▶ **任务目标**: 请从含有“The height and width of the screenshot is (395, 360).”的那一行开始，至含有“pos(664,20)”的那一行为止（首尾两行均包括在内），将这些行连同其中的请求完整重写，并将答案中的坐标数值逐一平移，各加85；请求本身及其格式示例保持不变，输出中不得包含图片。

▶ **本题数据**:
____________
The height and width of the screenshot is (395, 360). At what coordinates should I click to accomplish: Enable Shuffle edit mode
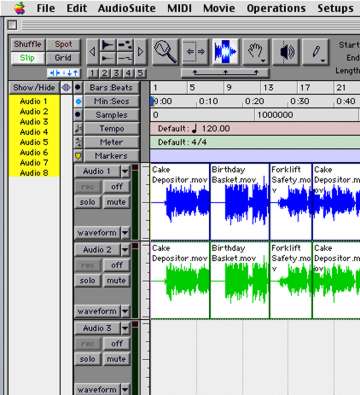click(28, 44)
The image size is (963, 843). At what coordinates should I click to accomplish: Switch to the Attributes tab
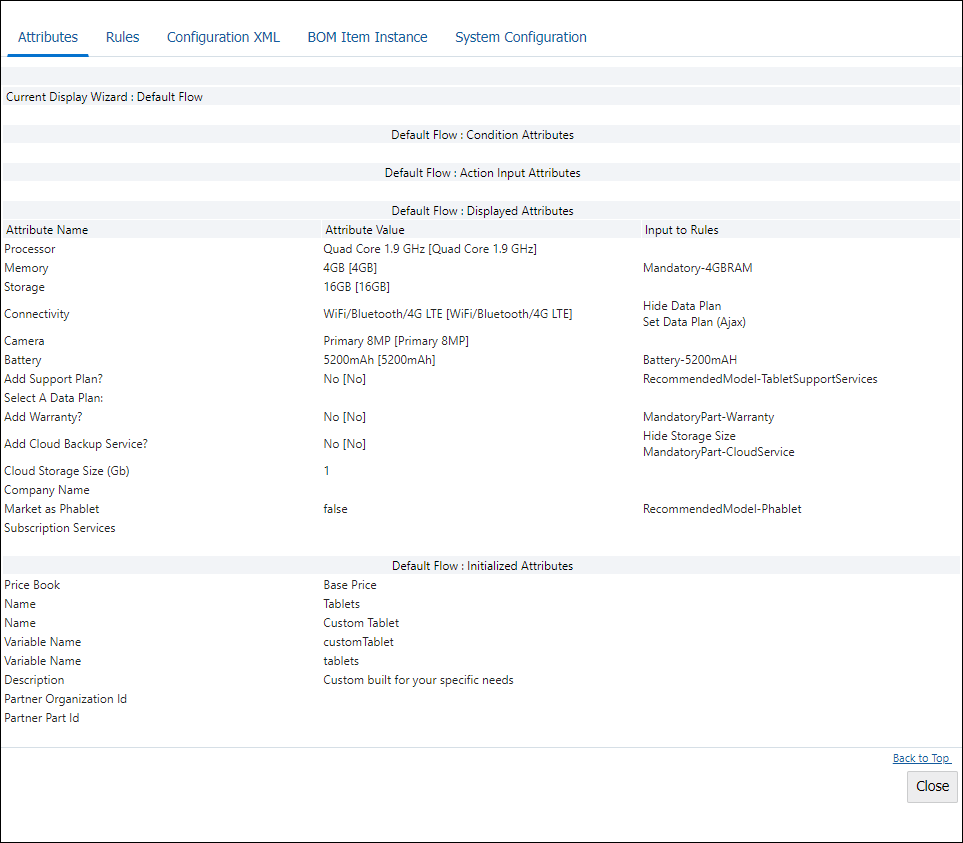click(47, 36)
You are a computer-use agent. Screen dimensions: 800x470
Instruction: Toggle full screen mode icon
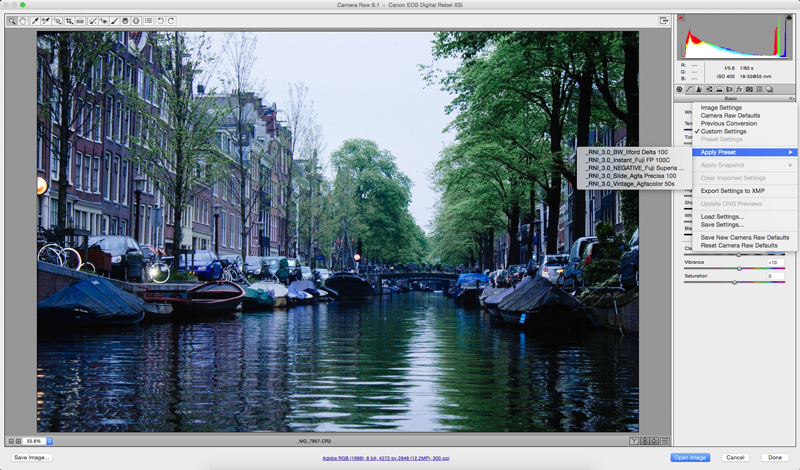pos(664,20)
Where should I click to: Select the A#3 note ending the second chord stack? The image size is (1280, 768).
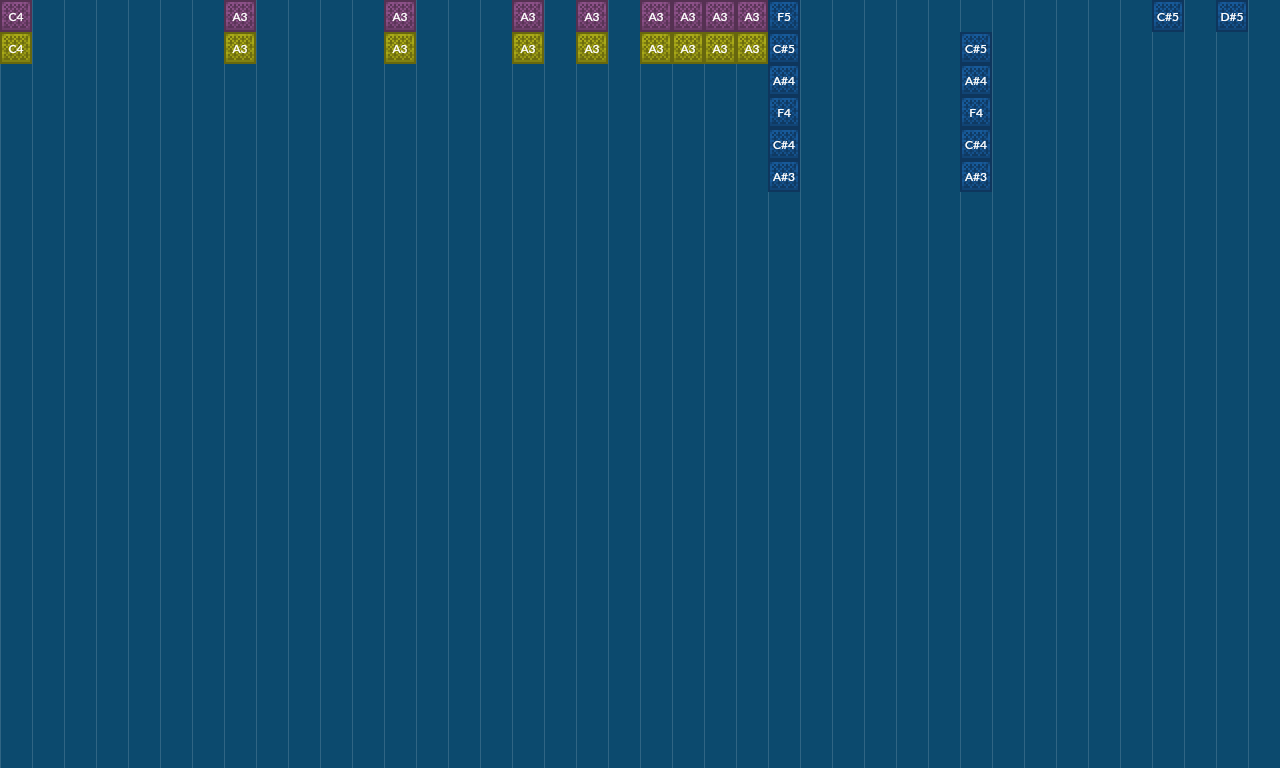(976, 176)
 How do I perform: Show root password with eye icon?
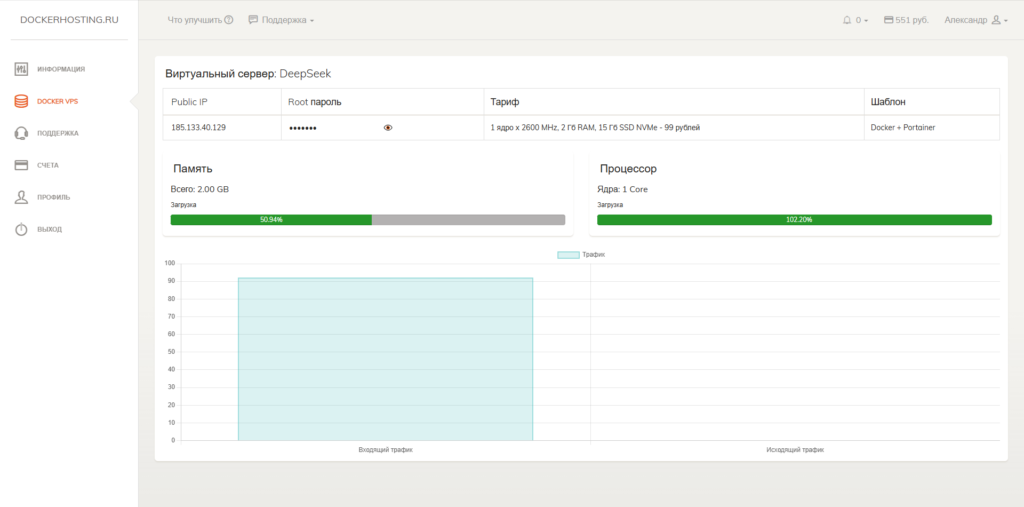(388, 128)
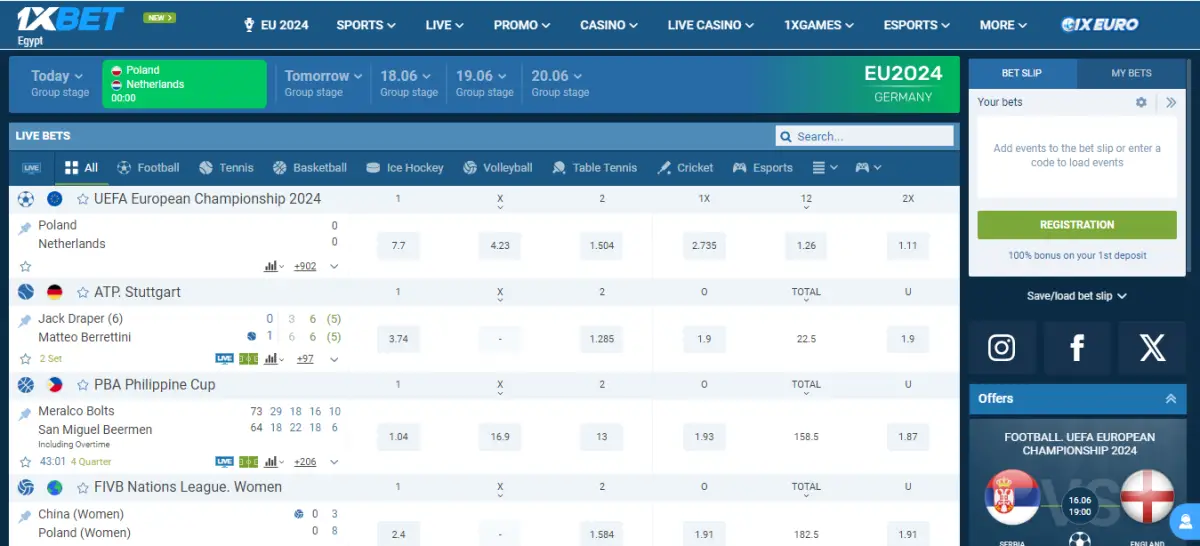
____________
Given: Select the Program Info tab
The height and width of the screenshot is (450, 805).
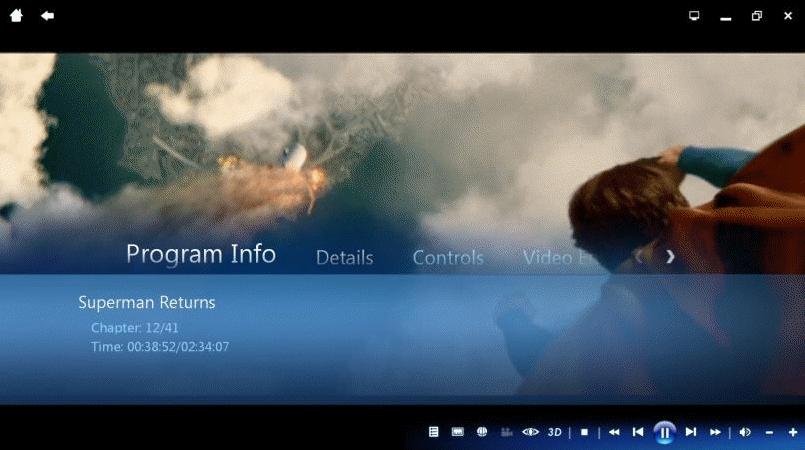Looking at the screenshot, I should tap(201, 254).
____________
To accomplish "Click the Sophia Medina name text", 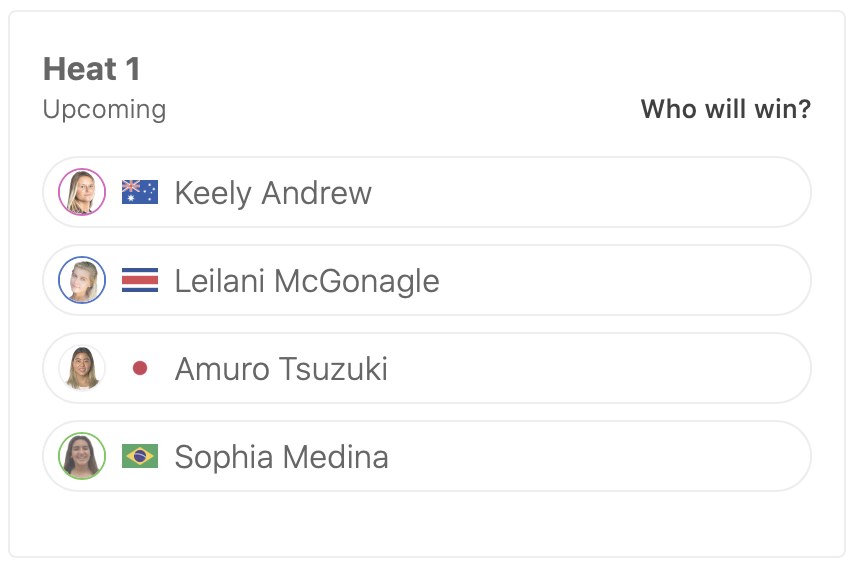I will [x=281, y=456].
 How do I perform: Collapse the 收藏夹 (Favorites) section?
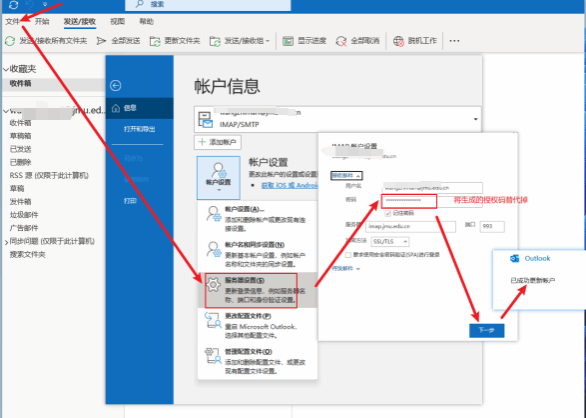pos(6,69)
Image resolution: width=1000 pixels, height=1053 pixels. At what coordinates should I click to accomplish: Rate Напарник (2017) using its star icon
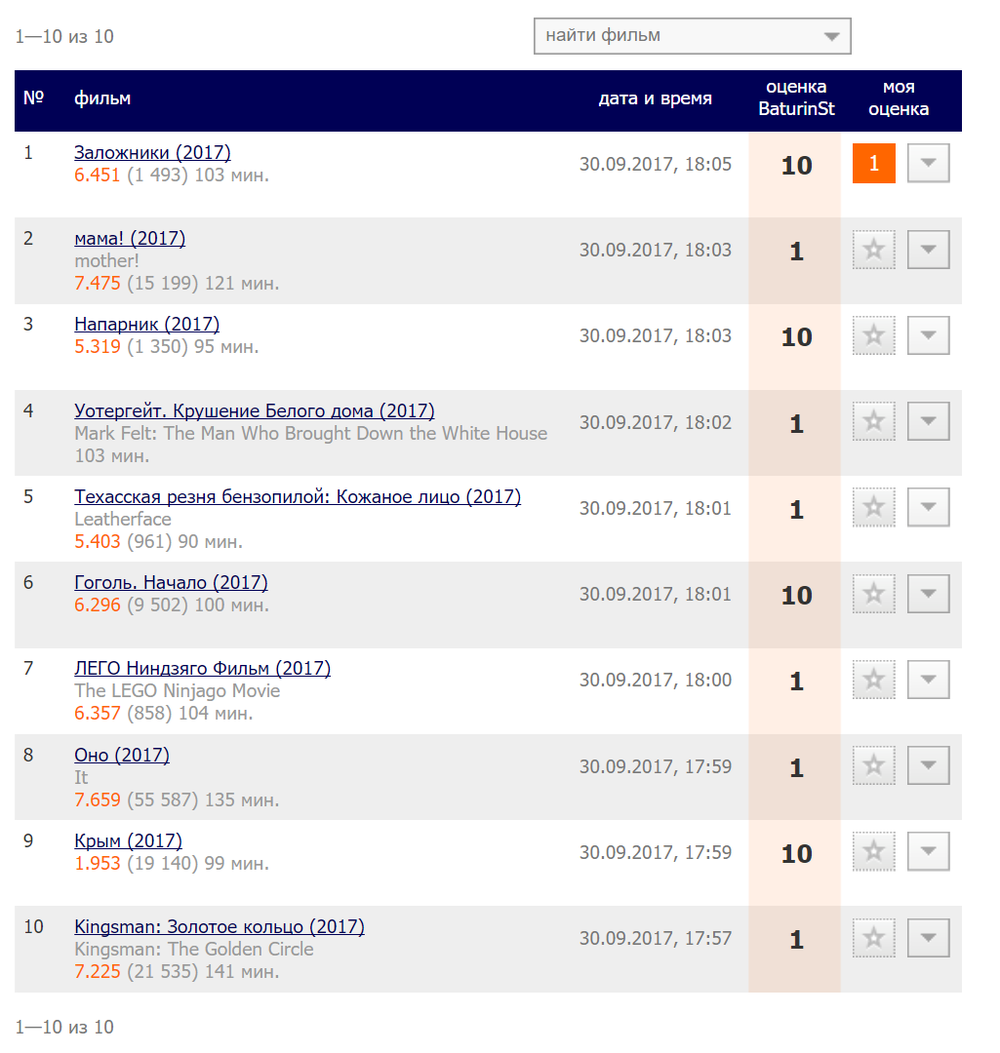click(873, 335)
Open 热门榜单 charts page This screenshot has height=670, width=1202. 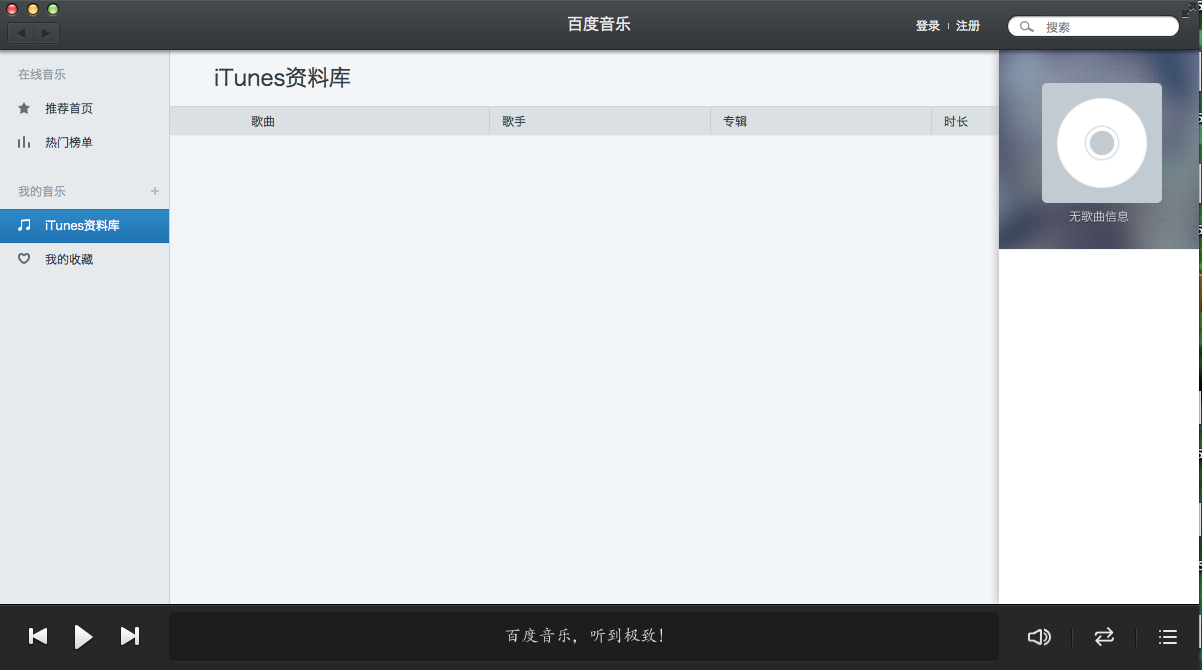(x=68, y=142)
____________
▶ **作答内容**:
The height and width of the screenshot is (395, 360). At what coordinates should I click to accomplish: Enable Shuffle edit mode
click(113, 129)
The image size is (963, 843). At what coordinates should I click to accomplish: Switch to the Attributes tab
click(132, 121)
You are a computer-use agent. Screen dimensions: 800x470
Instruction: Toggle full screen mode icon
pos(749,105)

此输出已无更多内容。